The group in our window continued to keep an embarrassed silence. They looked almost frightened; but what struck me even more deeply was that not one of them looked surprised. Even to my boyish sense it was clear that what they had just seen was only the confirmation of something they had long been prepared for. At length one of my uncles emitted a whistle, was checked by a severe glance from his wife, and muttered: “I’ll be damned”; another uncle began an unheeded narrative of a fire at which he had been present in his youth, and my mother said to me severely: “You ought to be at home preparing your lessons — a big boy like you!” — a remark so obviously unfair that it served only to give the measure of her agitation.
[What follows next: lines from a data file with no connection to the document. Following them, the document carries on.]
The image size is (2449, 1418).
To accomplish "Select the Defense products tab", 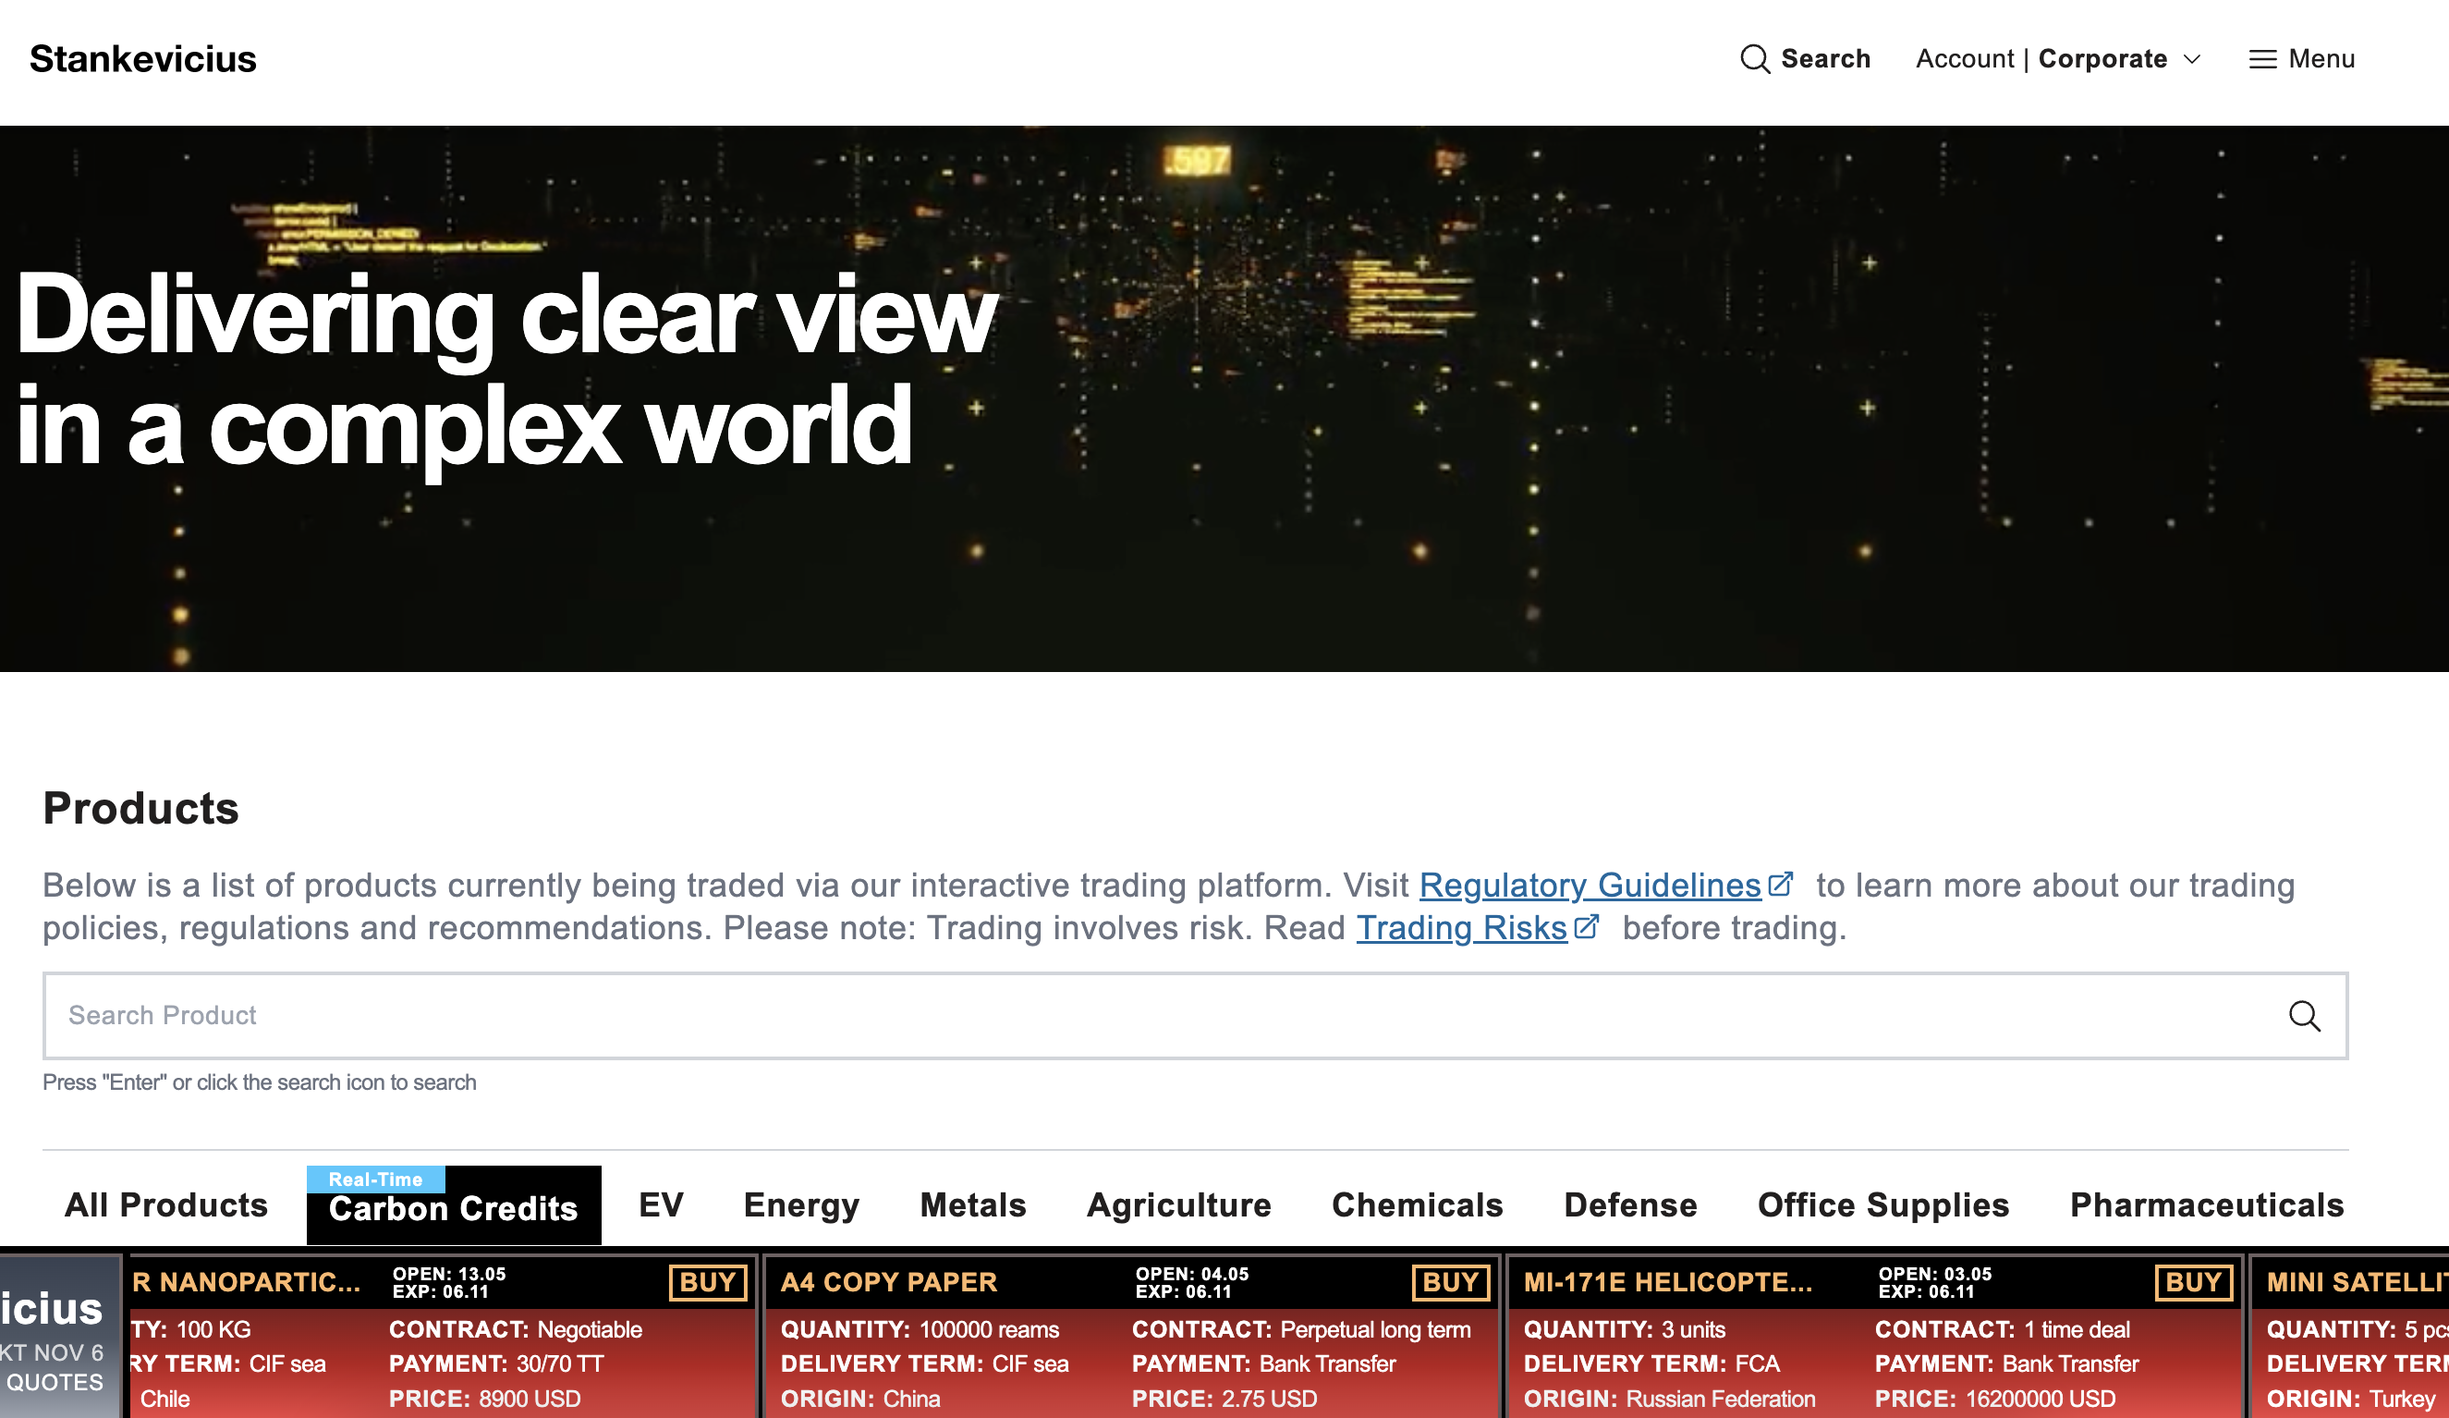I will [1629, 1205].
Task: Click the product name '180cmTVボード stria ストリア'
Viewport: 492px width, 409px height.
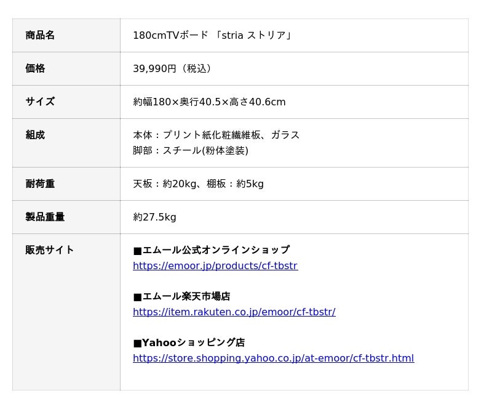Action: coord(213,35)
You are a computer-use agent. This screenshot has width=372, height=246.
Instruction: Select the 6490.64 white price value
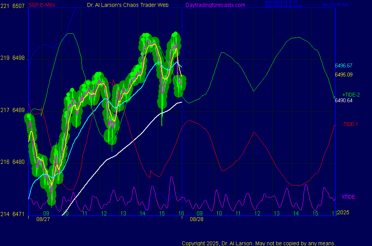[x=344, y=100]
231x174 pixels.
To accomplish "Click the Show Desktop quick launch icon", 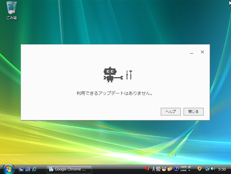I will (x=27, y=169).
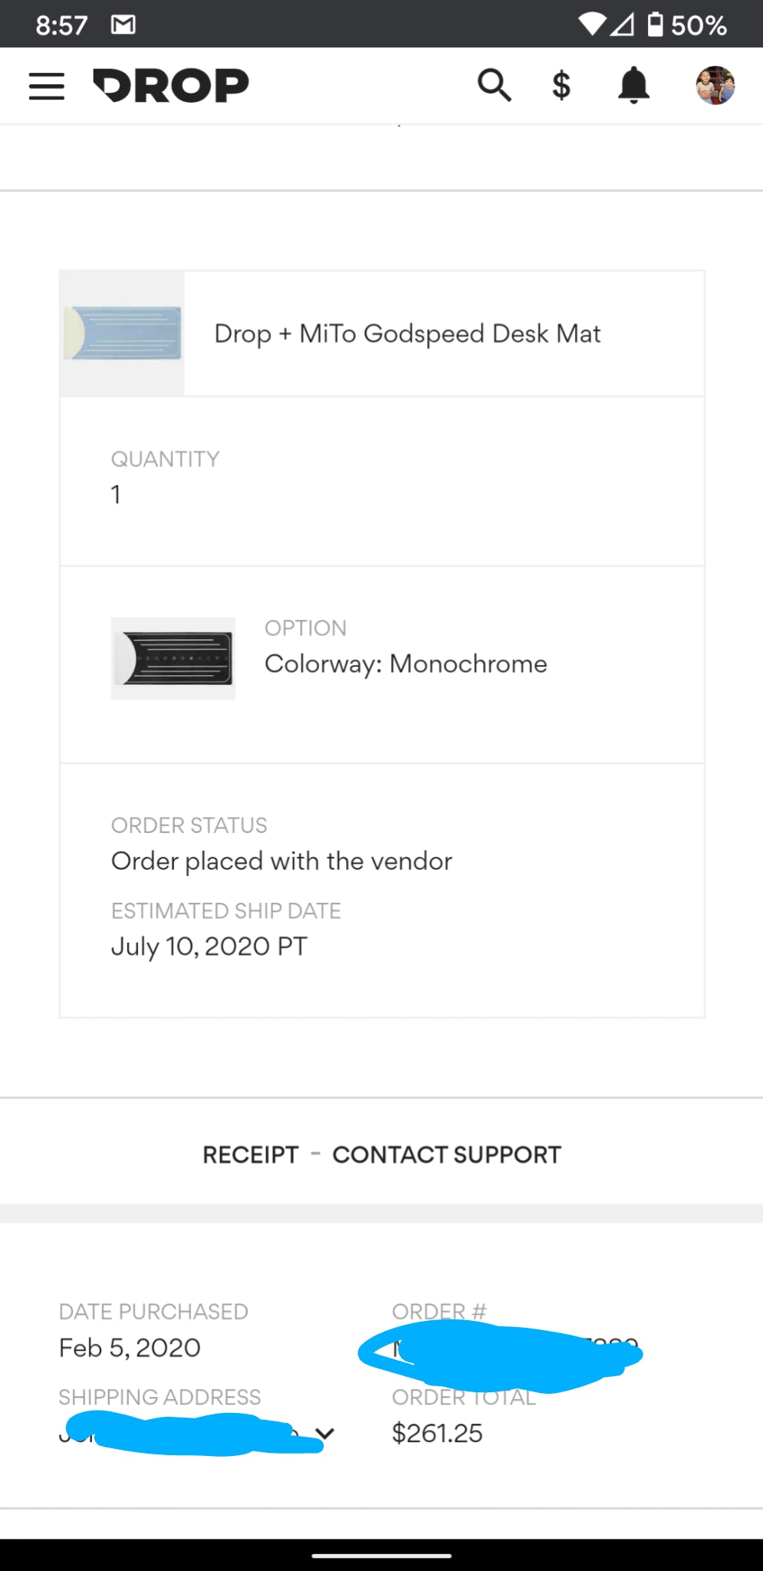Open the blue desk mat product thumbnail
The image size is (763, 1571).
123,334
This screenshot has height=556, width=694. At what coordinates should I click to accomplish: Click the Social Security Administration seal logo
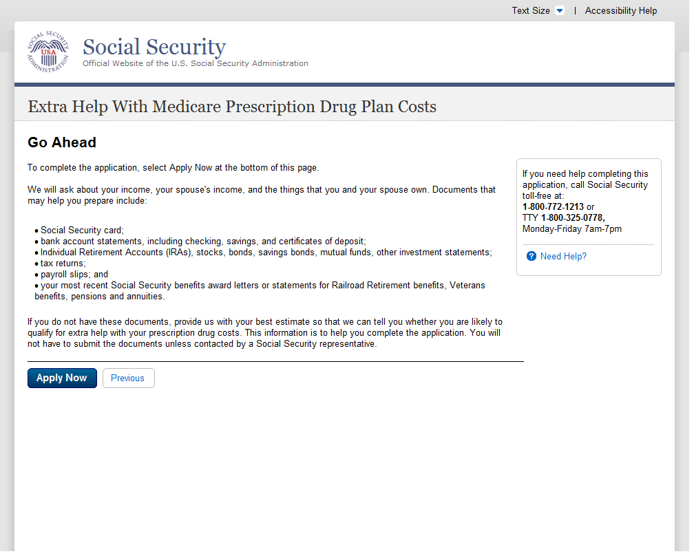coord(48,52)
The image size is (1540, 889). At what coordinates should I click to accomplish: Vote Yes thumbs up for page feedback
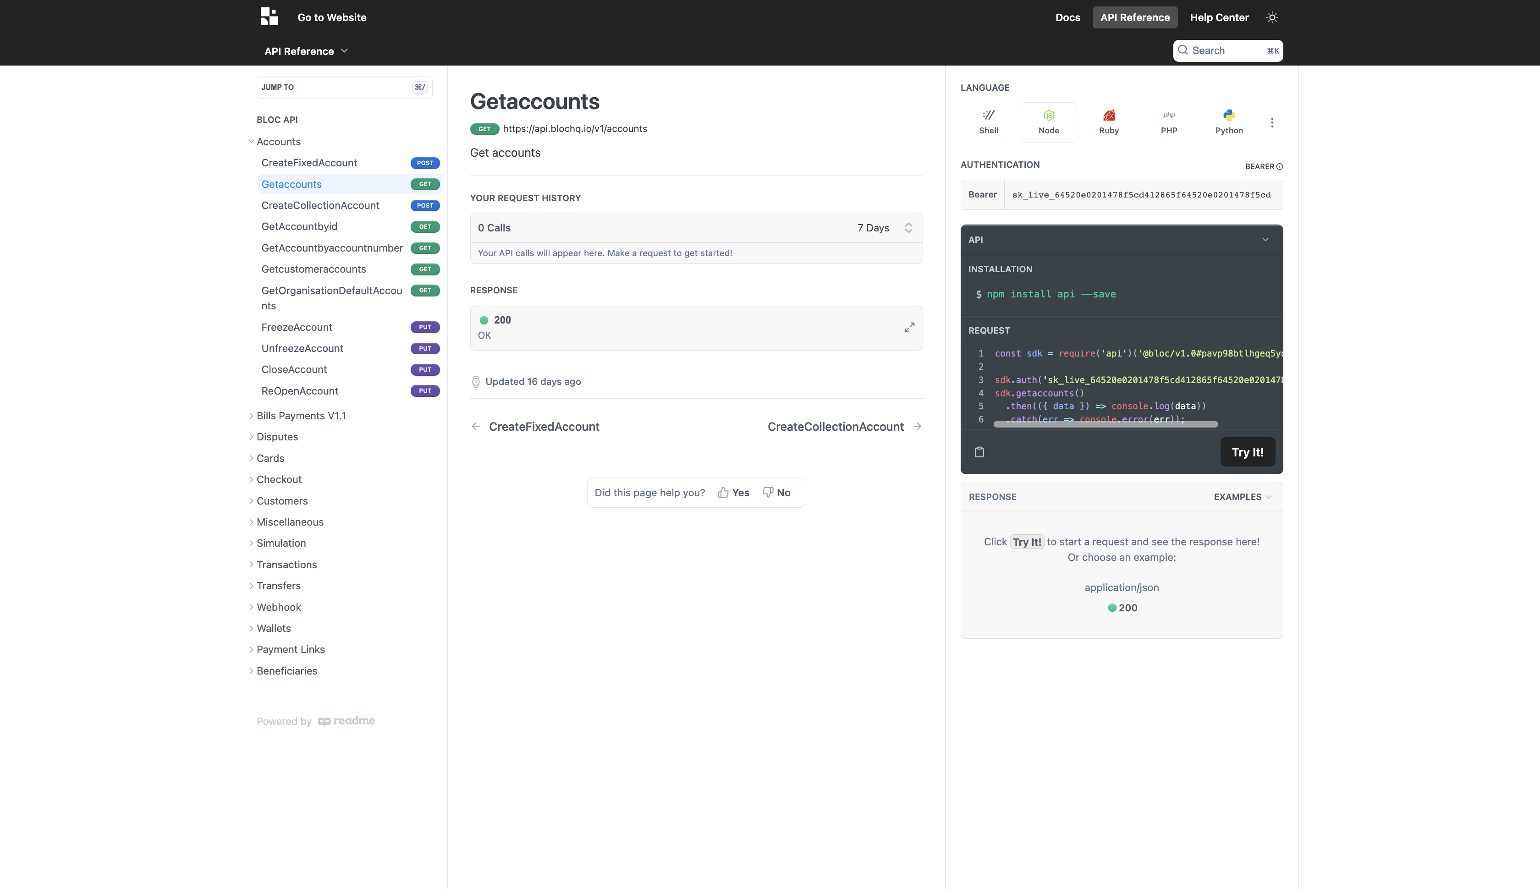click(733, 492)
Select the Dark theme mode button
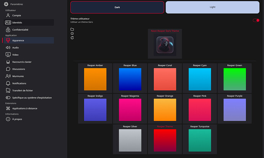 (x=117, y=7)
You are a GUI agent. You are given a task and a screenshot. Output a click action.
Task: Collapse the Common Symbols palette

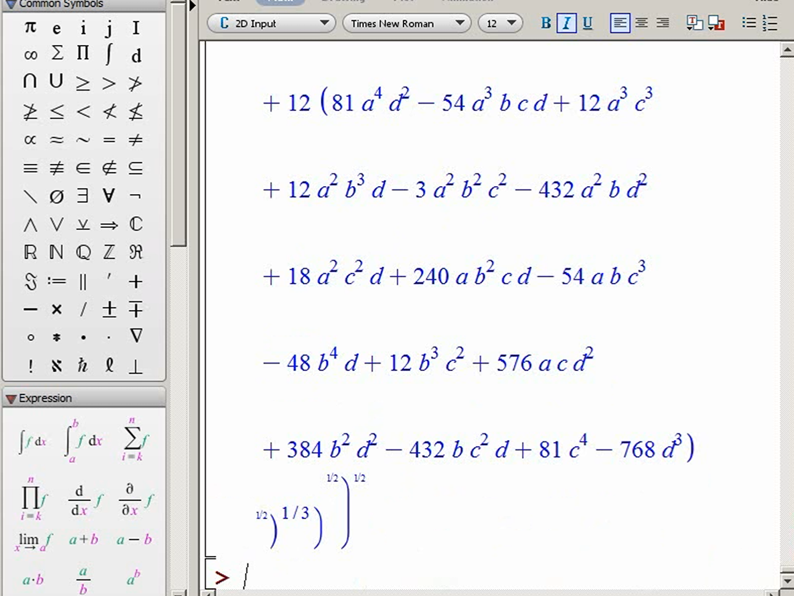[11, 4]
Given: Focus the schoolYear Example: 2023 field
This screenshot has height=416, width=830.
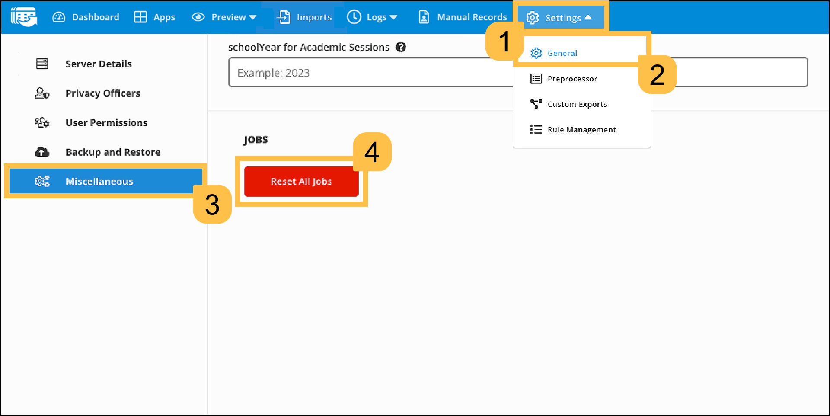Looking at the screenshot, I should pyautogui.click(x=367, y=73).
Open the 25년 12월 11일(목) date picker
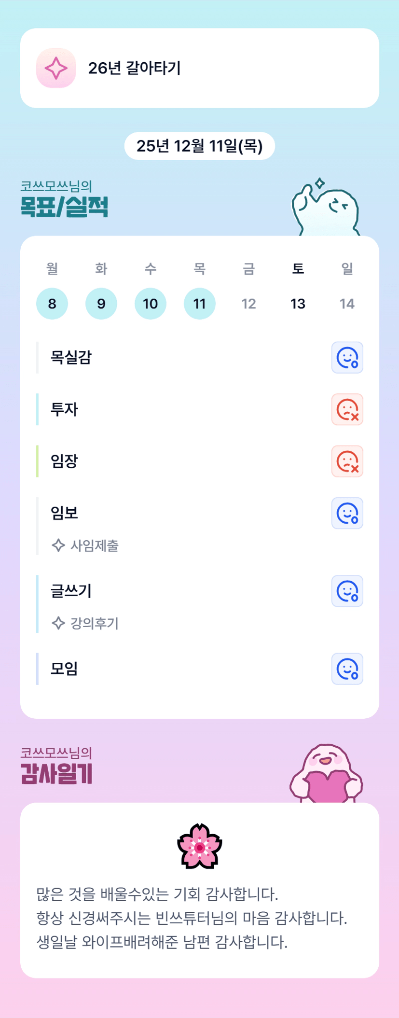Viewport: 399px width, 1018px height. [199, 146]
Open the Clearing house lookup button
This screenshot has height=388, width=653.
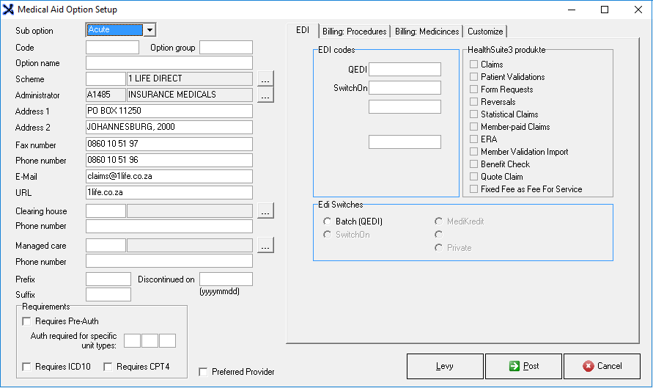[265, 211]
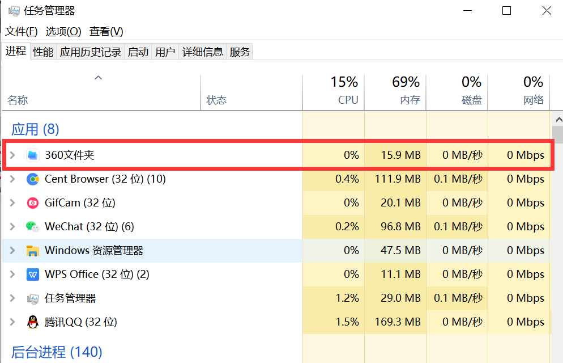Click the 腾讯QQ penguin icon

[33, 322]
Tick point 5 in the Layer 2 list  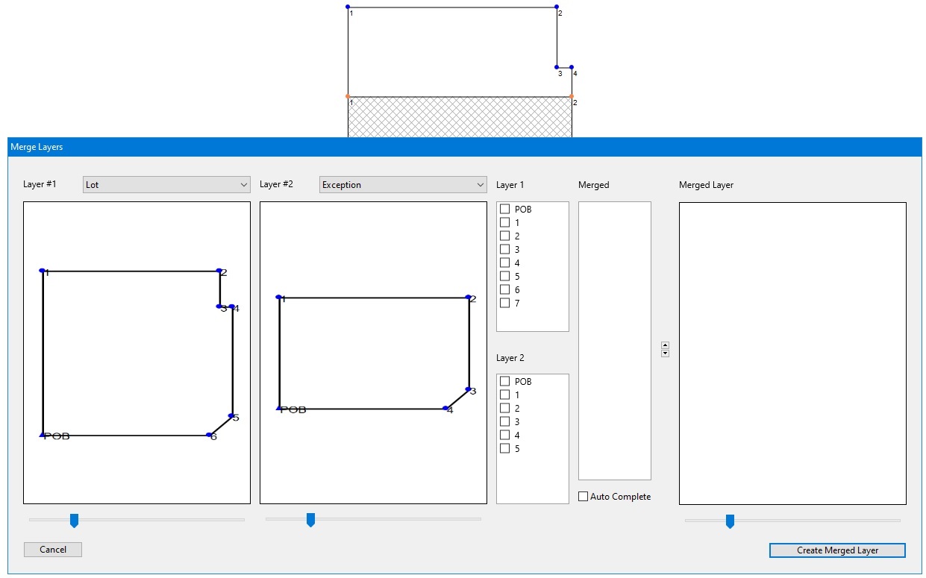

“I don’t believe it,” said Grandmamma, in a low voice of warning, protest and appeal. I saw Hubert steal a grateful look at her.
But nobody else listened: every eye still strained through the window. Livery-stable “hacks,” of the old blue-curtained variety, were driving up to carry off the fair fugitives; for the day was bitterly cold, and lit by one of those harsh New York suns of which every ray seems an icicle. Into these ancient vehicles the ladies, now regaining their composure, were being piled with their removable possessions, while their kid-gloved callers (“So like the White Rabbit!” Kate exulted) appeared and reappeared in the doorway, gallantly staggering after them under bags, reticules, bird-cages, pet dogs and heaped-up finery. But to all this — as even I, a little boy, was aware — nobody in Grandmamma’s window paid the slightest attention. The thoughts of one and all, with a mute and guarded eagerness, were still following the movements of those two who were so obviously unrelated to the rest. The whole business — discovery, comment, silent visual pursuit — could hardly, all told, have filled a minute, perhaps not as much; before the sixty seconds were over, Mrs. Hazeldean and Henry Prest had been lost in the crowd, and, while the hotel continued to empty itself into the street, had gone their joint or separate ways. But in my grandmother’s window the silence continued unbroken.
“Well, it’s over: here are the firemen coming out again,” someone said at length.
We youngsters were all alert at that; yet I felt that the grown-ups lent but a half-hearted attention to the splendid sight which was New York’s only pageant: the piling of scarlet ladders on scarlet carts, the leaping up on the engine of the helmeted flame-fighters, and the disciplined plunge forward of each pair of broad-chested black steeds, as one after another the chariots of fire rattled off.
Silently, almost morosely, we withdrew to the drawing-room hearth; where, after an interval of languid monosyllables, my mother, rising first, slipped her knitting into its bag, and turning on me with renewed severity, said: “This racing after fire-engines is what makes you too sleepy to prepare your lessons:— a comment so wide of the mark that once again I perceived, without understanding, the extent of the havoc wrought in her mind by the sight of Mrs. Hazeldean and Henry Prest coming out of the Fifth Avenue Hotel together.
It was not until many years later that chance enabled me to relate this fugitive impression to what had preceded and what came after it.